(Stored data entries)
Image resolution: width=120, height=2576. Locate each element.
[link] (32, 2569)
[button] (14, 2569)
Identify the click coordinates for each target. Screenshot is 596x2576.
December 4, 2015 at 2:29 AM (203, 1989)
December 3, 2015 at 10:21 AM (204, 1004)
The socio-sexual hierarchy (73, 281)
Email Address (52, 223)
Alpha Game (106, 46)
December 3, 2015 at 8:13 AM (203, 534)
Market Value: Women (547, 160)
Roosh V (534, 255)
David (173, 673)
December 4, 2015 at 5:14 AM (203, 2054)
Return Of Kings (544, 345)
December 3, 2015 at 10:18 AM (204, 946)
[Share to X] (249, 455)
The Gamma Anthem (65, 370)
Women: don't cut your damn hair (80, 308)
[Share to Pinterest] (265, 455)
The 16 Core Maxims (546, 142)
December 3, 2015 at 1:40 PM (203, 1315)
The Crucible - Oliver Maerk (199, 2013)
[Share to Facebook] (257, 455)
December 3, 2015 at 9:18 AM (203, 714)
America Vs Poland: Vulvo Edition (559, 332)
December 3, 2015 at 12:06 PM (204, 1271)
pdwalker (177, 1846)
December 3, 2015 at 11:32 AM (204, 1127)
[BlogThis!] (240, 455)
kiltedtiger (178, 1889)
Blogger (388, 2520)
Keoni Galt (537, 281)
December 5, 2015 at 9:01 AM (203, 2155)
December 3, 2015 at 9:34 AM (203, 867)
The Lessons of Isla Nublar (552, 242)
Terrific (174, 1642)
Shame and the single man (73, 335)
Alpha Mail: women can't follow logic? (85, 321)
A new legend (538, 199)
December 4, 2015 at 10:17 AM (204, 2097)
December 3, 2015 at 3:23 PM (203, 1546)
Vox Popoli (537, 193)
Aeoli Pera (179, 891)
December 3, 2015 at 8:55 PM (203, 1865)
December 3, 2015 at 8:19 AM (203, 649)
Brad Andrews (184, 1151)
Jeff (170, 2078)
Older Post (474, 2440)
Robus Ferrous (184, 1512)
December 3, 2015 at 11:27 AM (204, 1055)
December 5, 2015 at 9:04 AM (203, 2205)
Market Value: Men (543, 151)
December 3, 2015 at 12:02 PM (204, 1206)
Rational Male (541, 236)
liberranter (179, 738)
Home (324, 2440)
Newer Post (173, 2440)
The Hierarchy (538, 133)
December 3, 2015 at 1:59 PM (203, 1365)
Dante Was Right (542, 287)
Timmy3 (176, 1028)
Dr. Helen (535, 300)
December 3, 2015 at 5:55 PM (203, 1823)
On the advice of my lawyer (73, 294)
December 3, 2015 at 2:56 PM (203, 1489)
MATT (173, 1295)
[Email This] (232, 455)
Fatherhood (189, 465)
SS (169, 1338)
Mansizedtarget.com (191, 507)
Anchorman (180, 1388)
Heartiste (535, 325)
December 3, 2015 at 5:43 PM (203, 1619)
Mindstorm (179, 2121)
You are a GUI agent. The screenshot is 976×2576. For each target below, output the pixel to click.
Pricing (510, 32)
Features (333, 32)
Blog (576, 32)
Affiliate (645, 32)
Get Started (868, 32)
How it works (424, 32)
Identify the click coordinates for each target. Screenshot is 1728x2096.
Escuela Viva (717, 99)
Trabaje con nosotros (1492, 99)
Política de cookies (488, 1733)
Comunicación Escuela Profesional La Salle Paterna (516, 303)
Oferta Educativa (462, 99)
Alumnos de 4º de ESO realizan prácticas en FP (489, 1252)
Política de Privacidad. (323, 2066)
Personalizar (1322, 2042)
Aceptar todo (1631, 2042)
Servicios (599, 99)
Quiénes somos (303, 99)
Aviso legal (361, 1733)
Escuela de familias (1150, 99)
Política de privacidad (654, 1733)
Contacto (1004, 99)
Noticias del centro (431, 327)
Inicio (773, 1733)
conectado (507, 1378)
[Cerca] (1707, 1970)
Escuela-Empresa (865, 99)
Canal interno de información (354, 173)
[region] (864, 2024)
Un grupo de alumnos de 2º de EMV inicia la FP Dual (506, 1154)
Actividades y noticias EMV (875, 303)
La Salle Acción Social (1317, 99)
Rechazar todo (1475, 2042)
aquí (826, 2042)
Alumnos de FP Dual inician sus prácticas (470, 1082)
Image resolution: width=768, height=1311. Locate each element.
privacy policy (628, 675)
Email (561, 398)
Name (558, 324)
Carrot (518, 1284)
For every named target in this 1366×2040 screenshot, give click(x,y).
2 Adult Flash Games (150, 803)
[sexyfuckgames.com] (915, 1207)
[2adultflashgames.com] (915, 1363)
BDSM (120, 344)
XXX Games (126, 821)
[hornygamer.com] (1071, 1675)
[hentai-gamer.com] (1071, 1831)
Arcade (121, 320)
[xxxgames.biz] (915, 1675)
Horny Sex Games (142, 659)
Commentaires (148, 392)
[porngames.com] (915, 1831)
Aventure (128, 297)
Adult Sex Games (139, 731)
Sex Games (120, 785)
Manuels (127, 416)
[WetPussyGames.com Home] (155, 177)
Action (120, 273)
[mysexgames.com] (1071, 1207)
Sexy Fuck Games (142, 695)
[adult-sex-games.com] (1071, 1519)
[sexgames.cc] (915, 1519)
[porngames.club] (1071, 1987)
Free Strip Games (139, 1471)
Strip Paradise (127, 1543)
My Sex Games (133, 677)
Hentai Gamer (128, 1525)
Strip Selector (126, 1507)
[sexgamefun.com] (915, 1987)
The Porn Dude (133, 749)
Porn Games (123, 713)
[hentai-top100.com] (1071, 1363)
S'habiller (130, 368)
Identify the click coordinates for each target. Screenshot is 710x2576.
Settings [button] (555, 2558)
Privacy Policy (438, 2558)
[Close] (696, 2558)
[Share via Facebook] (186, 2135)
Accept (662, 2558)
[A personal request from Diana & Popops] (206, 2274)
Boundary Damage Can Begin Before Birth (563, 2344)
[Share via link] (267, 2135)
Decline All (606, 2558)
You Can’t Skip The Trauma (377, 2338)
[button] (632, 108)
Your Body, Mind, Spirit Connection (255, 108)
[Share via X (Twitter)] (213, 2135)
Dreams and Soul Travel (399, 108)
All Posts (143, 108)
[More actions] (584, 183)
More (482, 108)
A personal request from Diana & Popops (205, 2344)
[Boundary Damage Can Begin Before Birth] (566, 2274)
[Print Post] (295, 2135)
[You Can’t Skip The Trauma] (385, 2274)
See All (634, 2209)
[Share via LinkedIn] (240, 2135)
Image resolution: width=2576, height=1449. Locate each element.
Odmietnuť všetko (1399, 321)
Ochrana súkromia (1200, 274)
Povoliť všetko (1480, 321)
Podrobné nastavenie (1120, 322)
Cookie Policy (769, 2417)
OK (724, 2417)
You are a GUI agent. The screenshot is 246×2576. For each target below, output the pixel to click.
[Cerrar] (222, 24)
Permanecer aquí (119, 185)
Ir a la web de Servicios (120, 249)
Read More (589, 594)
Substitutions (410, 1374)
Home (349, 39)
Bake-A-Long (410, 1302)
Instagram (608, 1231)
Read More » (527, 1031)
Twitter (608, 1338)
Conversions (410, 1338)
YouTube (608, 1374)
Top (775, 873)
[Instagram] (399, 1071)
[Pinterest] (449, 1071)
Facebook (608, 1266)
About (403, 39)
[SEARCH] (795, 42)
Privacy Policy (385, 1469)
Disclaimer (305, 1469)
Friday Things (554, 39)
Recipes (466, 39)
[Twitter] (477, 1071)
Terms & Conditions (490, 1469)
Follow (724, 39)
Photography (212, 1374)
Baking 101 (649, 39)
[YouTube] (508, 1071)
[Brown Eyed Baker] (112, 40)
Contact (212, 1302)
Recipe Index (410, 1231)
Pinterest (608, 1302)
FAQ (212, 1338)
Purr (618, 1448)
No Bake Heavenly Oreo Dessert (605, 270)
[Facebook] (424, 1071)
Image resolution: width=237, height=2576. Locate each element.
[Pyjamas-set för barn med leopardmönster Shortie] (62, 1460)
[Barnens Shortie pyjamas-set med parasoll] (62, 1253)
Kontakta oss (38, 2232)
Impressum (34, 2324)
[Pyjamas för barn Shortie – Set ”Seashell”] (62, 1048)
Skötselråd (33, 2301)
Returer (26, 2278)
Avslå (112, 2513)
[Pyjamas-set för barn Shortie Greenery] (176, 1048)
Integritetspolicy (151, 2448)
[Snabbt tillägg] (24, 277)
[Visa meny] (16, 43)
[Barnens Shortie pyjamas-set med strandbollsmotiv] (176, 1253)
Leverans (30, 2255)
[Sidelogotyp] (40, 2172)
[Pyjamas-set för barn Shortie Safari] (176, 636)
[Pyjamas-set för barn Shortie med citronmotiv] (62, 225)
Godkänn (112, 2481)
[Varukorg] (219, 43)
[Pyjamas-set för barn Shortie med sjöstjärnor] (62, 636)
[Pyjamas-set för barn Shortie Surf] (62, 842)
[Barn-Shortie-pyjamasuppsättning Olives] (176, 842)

## What the exercise asks
Copy the records above exactly, from the first line through the line containing "December 3, 2015 at 11:27 AM (204, 1055)", and include nothing else.

## Solution to this task
Image resolution: width=120, height=2576. Locate each element.
[link] (32, 2569)
[button] (14, 2569)
Identify the click coordinates for each target. Screenshot is 596x2576.
December 4, 2015 at 2:29 AM (203, 1989)
December 3, 2015 at 10:21 AM (204, 1004)
The socio-sexual hierarchy (73, 281)
Email Address (52, 223)
Alpha Game (106, 46)
December 3, 2015 at 8:13 AM (203, 534)
Market Value: Women (547, 160)
Roosh V (534, 255)
David (173, 673)
December 4, 2015 at 5:14 AM (203, 2054)
Return Of Kings (544, 345)
December 3, 2015 at 10:18 AM (204, 946)
[Share to X] (249, 455)
The Gamma Anthem (65, 370)
Women: don't cut your damn hair (80, 308)
[Share to Pinterest] (265, 455)
The 16 Core Maxims (546, 142)
December 3, 2015 at 1:40 PM (203, 1315)
The Crucible - Oliver Maerk (199, 2013)
[Share to Facebook] (257, 455)
December 3, 2015 at 9:18 AM (203, 714)
America Vs Poland: Vulvo Edition (559, 332)
December 3, 2015 at 12:06 PM (204, 1271)
pdwalker (177, 1846)
December 3, 2015 at 11:32 AM (204, 1127)
[BlogThis!] (240, 455)
kiltedtiger (178, 1889)
Blogger (388, 2520)
Keoni Galt (537, 281)
December 5, 2015 at 9:01 AM (203, 2155)
December 3, 2015 at 9:34 AM (203, 867)
The Lessons of Isla Nublar (552, 242)
Terrific (174, 1642)
Shame and the single man (73, 335)
Alpha Mail: women can't follow logic? (85, 321)
A new legend (538, 199)
December 4, 2015 at 10:17 AM (204, 2097)
December 3, 2015 at 3:23 PM (203, 1546)
Vox Popoli (537, 193)
Aeoli Pera (179, 891)
December 3, 2015 at 8:55 PM (203, 1865)
December 3, 2015 at 8:19 AM (203, 649)
Brad Andrews (184, 1151)
Jeff (170, 2078)
Older Post (474, 2440)
Robus Ferrous (184, 1512)
December 3, 2015 at 11:27 AM (204, 1055)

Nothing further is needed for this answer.